Copy out every line from the one containing "Click the stopwatch" down to the one containing "pyautogui.click(x=157, y=229)", both included, along with the requests. Shift each coordinate in the answers by -143.
- - -
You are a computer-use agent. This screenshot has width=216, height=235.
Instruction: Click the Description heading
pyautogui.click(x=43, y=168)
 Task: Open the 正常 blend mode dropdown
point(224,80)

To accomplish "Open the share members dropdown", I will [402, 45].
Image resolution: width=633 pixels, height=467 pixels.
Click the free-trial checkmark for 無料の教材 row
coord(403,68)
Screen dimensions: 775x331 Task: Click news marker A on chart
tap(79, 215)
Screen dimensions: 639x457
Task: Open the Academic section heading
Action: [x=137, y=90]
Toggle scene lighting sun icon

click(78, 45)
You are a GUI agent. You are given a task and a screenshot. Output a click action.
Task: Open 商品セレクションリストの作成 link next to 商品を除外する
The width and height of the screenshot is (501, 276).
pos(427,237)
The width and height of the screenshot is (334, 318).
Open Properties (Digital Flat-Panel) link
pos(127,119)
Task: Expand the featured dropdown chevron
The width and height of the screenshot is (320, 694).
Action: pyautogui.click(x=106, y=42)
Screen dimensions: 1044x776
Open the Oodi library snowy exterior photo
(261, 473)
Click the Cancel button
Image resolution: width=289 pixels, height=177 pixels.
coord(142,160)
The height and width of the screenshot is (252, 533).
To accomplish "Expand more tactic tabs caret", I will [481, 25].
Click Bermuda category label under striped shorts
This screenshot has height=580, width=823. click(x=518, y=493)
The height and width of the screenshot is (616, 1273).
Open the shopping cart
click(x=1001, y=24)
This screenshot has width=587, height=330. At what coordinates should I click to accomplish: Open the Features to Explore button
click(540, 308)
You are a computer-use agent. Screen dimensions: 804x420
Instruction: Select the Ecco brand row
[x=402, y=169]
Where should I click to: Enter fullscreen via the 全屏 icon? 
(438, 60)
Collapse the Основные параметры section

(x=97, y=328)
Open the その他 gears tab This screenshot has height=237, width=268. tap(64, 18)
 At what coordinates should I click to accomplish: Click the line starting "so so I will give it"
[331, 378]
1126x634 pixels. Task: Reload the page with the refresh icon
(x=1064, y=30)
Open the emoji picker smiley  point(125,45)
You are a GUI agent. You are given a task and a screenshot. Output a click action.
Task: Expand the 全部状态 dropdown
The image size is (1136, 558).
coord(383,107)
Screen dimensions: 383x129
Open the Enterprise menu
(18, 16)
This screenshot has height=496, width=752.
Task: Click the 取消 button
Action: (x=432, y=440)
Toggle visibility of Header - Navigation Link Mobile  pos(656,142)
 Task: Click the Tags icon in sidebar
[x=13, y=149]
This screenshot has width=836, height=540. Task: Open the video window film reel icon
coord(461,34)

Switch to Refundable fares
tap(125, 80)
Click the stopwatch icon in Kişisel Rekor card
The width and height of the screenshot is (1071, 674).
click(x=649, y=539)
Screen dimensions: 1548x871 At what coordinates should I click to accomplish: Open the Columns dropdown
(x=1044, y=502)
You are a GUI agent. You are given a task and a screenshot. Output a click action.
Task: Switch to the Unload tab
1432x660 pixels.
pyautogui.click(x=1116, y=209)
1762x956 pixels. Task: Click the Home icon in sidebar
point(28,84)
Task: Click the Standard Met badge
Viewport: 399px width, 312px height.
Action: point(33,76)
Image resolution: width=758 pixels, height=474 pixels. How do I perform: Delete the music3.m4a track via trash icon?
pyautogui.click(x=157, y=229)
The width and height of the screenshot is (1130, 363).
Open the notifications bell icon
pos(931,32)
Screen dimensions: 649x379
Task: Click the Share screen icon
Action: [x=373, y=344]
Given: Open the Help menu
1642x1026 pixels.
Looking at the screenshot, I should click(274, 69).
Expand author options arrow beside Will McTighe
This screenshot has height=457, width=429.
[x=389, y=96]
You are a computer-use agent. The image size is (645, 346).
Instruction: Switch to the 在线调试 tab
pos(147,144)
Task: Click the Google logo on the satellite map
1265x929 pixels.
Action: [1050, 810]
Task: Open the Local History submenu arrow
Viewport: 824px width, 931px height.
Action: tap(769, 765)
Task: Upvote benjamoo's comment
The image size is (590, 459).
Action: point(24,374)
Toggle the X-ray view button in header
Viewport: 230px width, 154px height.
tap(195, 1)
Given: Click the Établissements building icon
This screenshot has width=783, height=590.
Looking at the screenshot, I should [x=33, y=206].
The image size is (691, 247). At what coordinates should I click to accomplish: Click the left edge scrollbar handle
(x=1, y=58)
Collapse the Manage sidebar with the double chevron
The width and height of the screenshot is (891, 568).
- - -
** Task solution **
Click the stopwatch icon in Kişisel Rekor card
The width and height of the screenshot is (1071, 674).
click(x=506, y=396)
Screen dimensions: 1548x871 At what coordinates should I click to accomplish: Open the Columns dropdown
(x=901, y=359)
You are a GUI agent. You are given a task and a screenshot. Output a click action.
Task: Switch to the Unload tab
1432x660 pixels.
pyautogui.click(x=973, y=66)
1762x956 pixels. Task: Click the Home icon in sidebar
point(-115,-59)
Task: Click the Standard Met badge
Viewport: 399px width, 312px height.
Action: point(-110,-67)
Image resolution: width=758 pixels, height=474 pixels. How do I perform: Delete the music3.m4a track via trash icon?
pyautogui.click(x=14, y=86)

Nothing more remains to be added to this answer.